_YOUR GOAL_
Please repeat exactly the lines from the one containing "Image resolution: width=1366" through the last line of the records, both included, and nothing else, leaving out any pictures.

==== DATA FOR REVIEW ====

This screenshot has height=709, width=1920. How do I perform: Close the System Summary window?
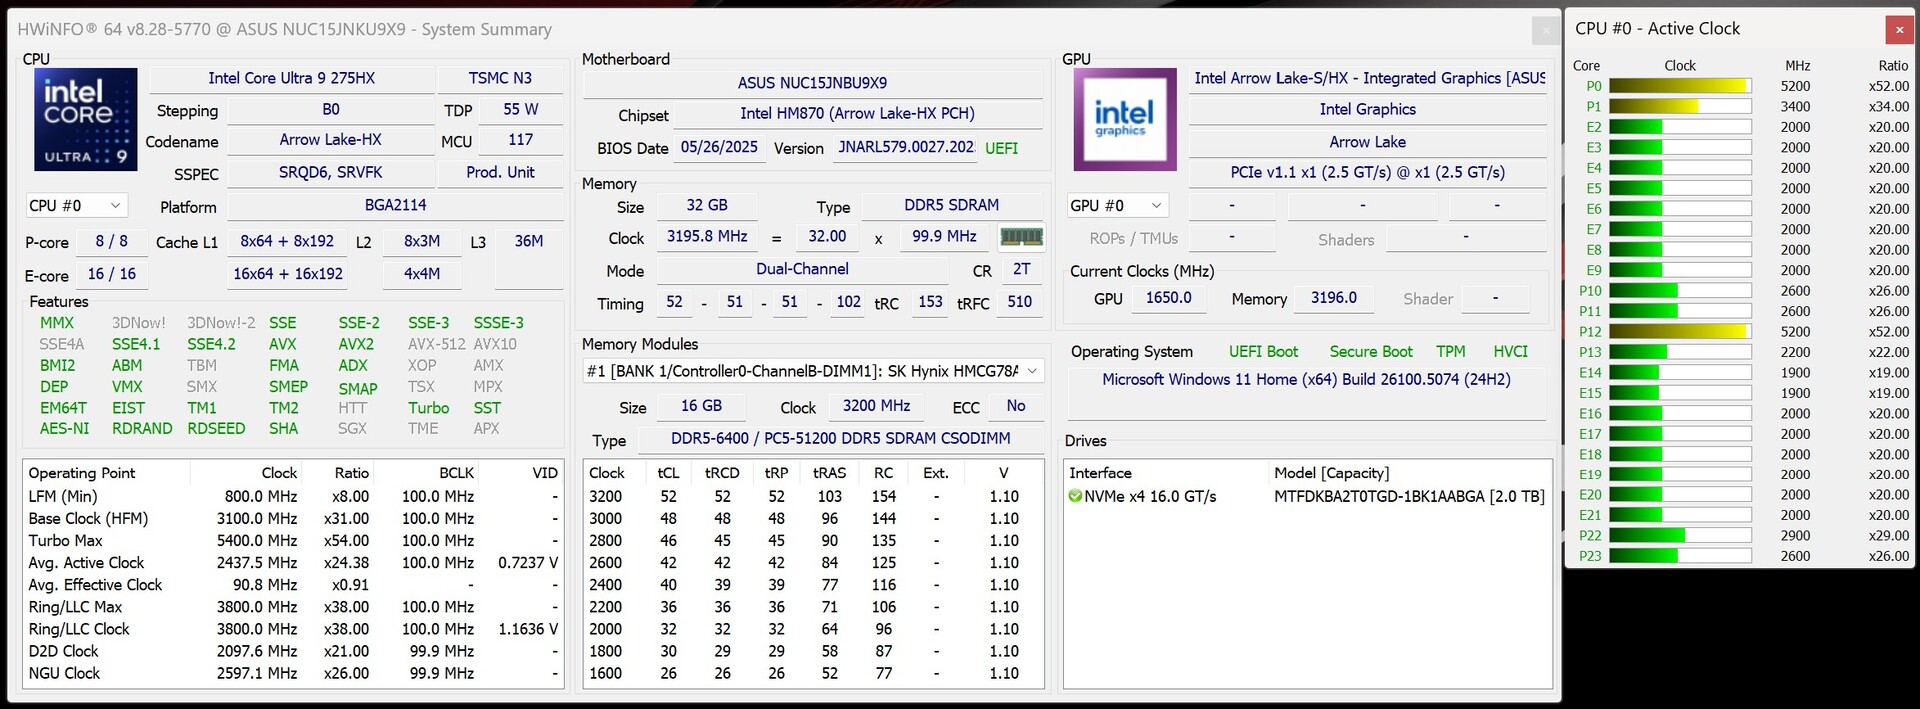[1545, 31]
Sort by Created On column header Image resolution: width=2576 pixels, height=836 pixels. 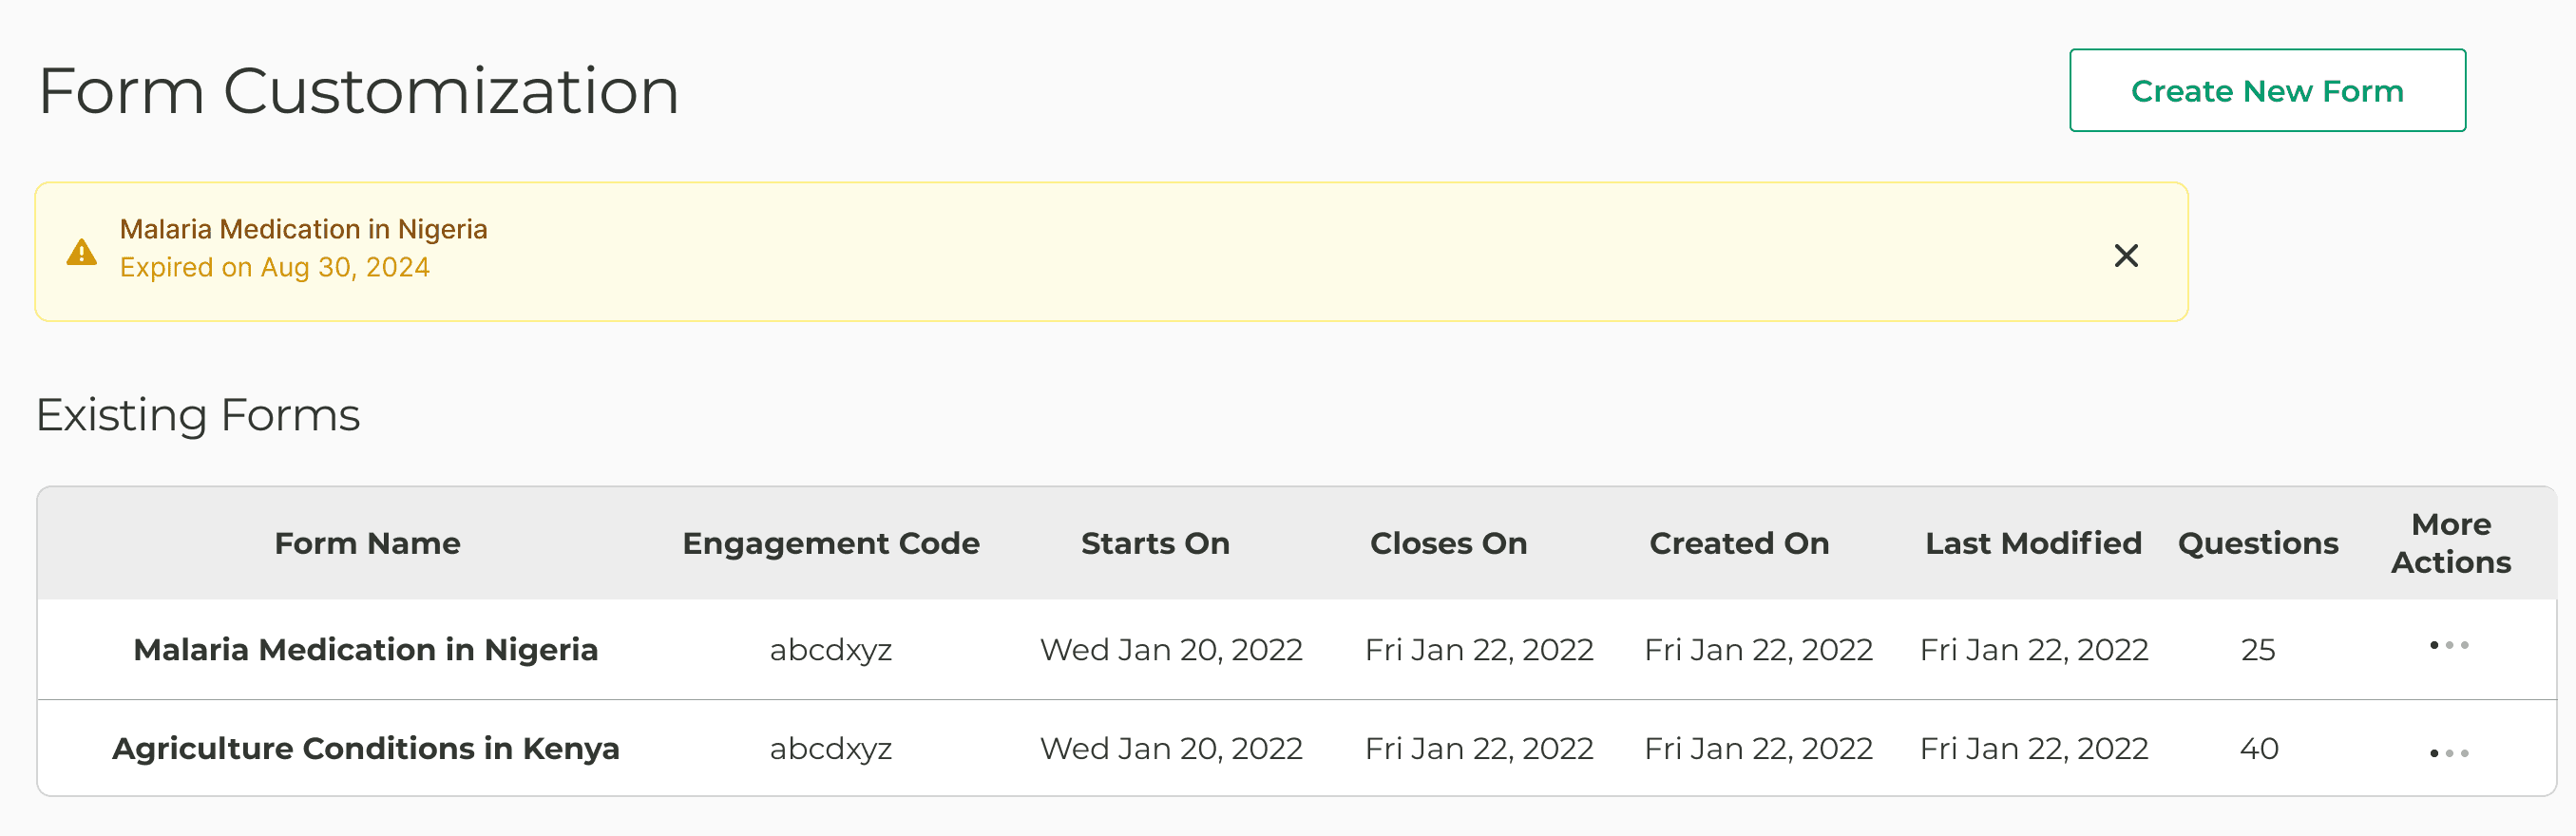(x=1739, y=543)
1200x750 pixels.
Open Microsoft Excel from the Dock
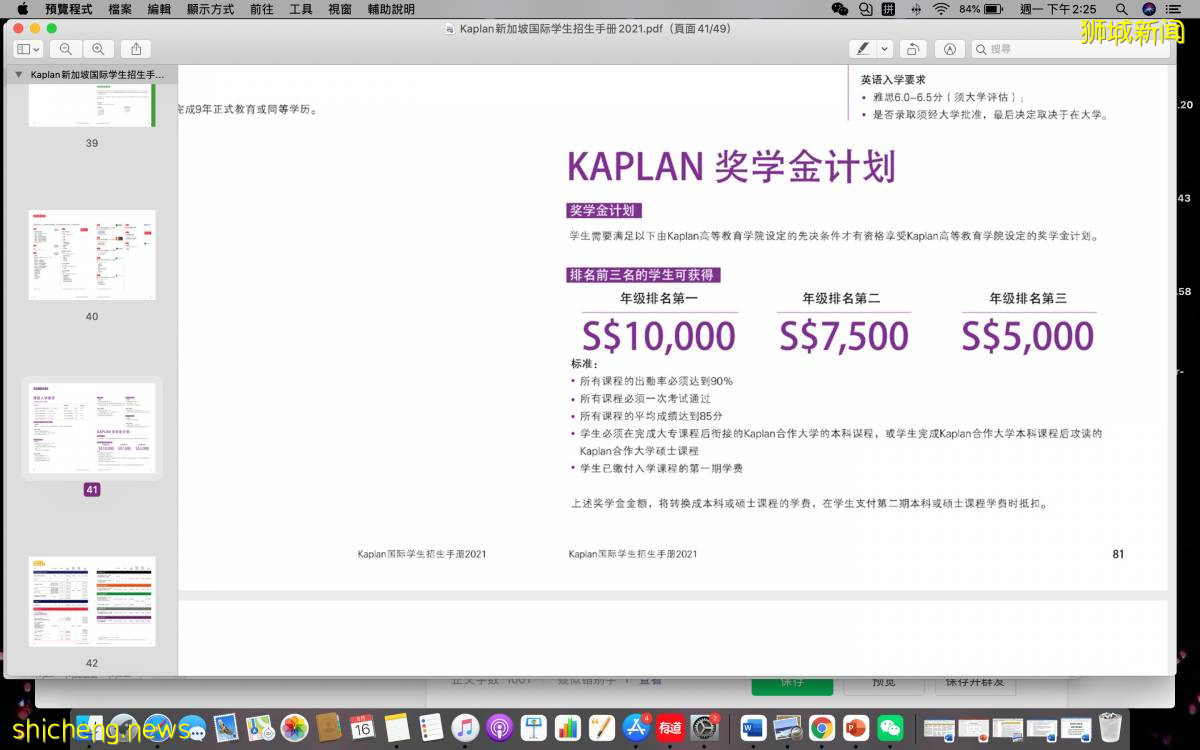(x=938, y=728)
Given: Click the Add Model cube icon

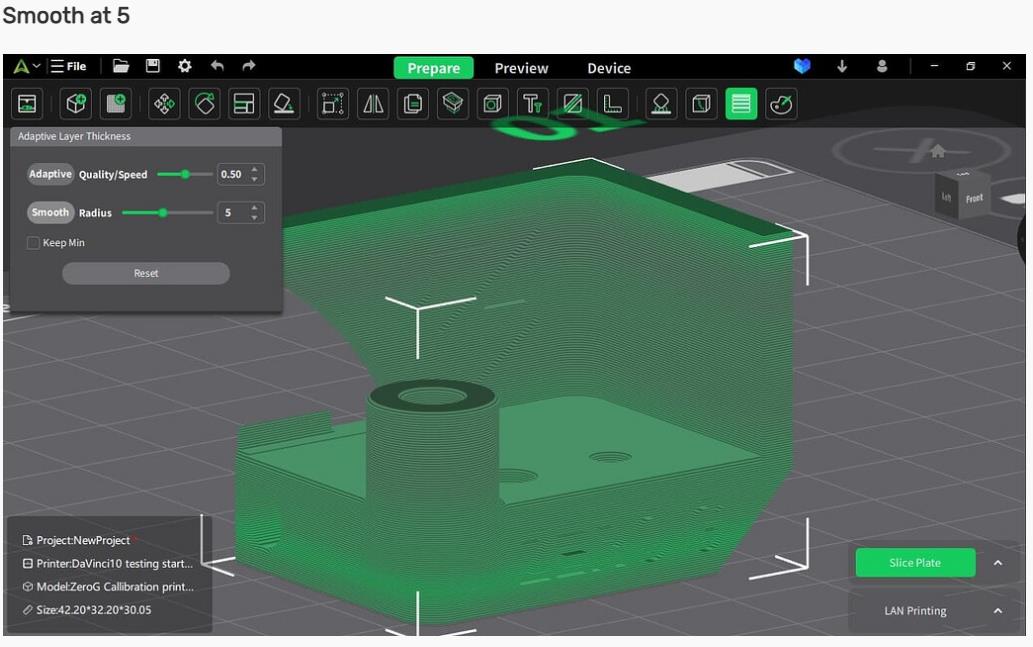Looking at the screenshot, I should [76, 103].
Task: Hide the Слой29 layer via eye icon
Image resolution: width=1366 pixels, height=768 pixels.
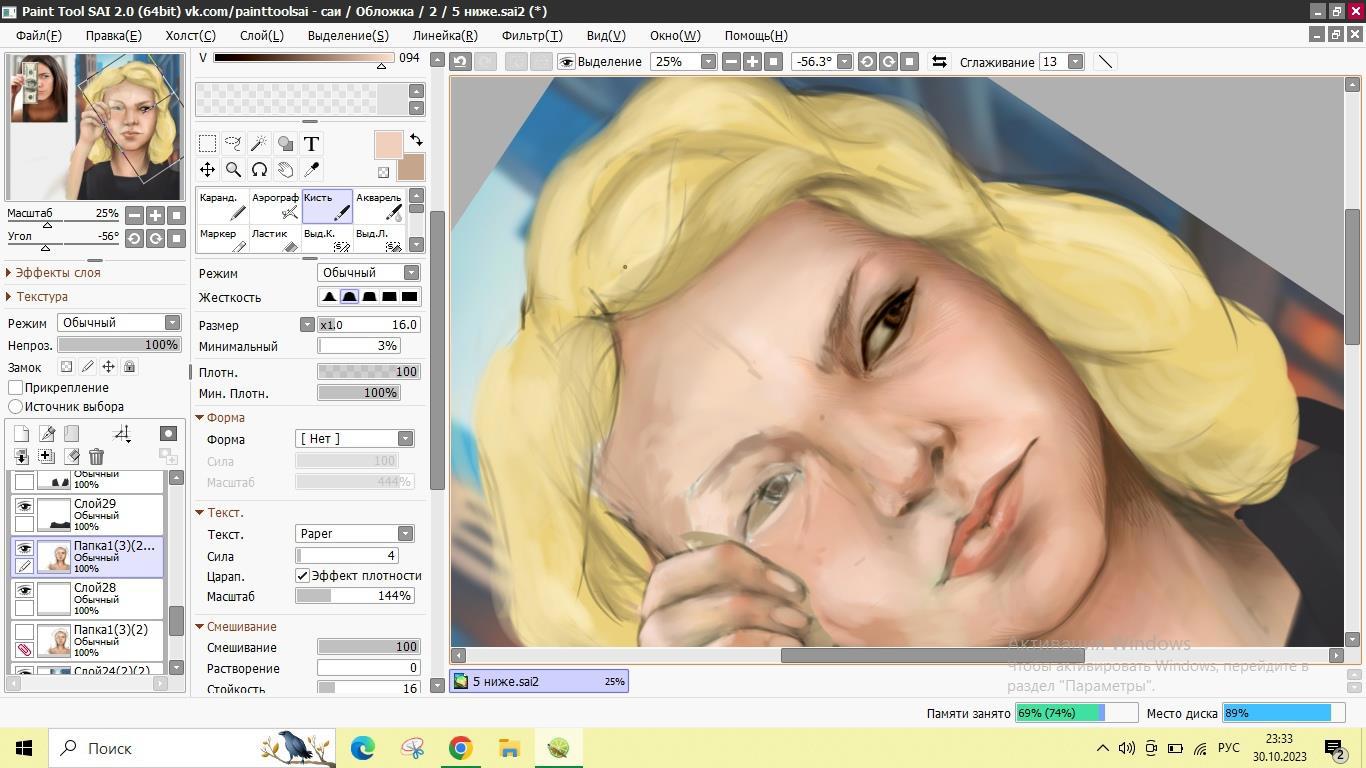Action: pos(24,506)
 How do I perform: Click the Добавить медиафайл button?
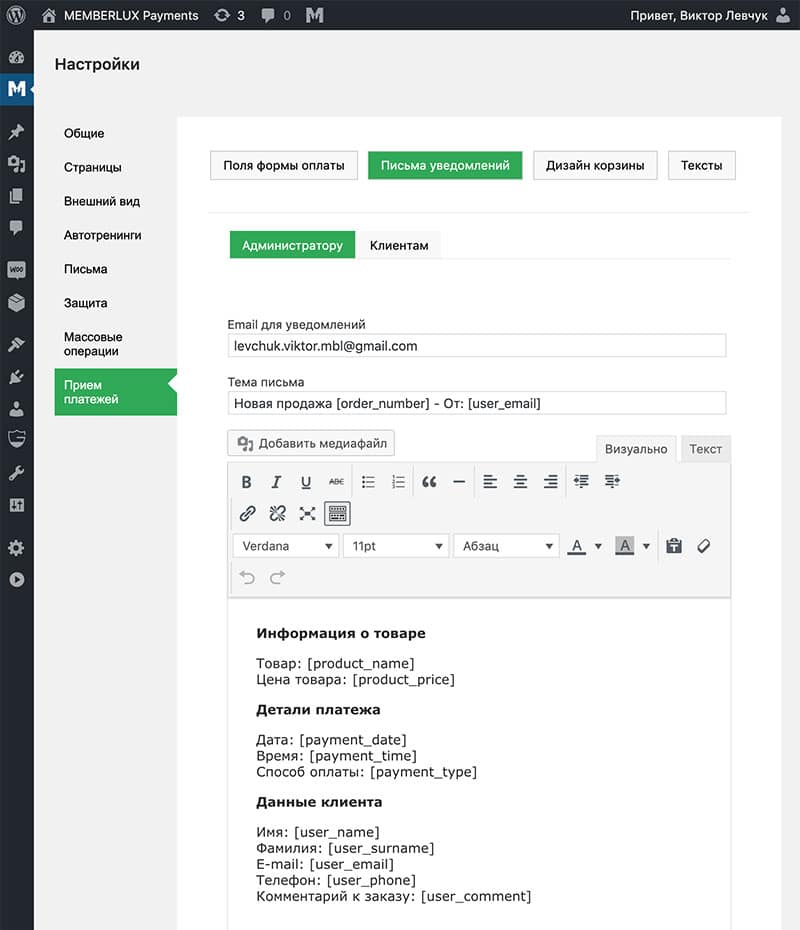(x=312, y=443)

====

_WRITTEN RESPONSE_
Image resolution: width=1366 pixels, height=768 pixels.
Action: pos(24,506)
 How do I perform: Click the Добавить медиафайл button?
(x=312, y=443)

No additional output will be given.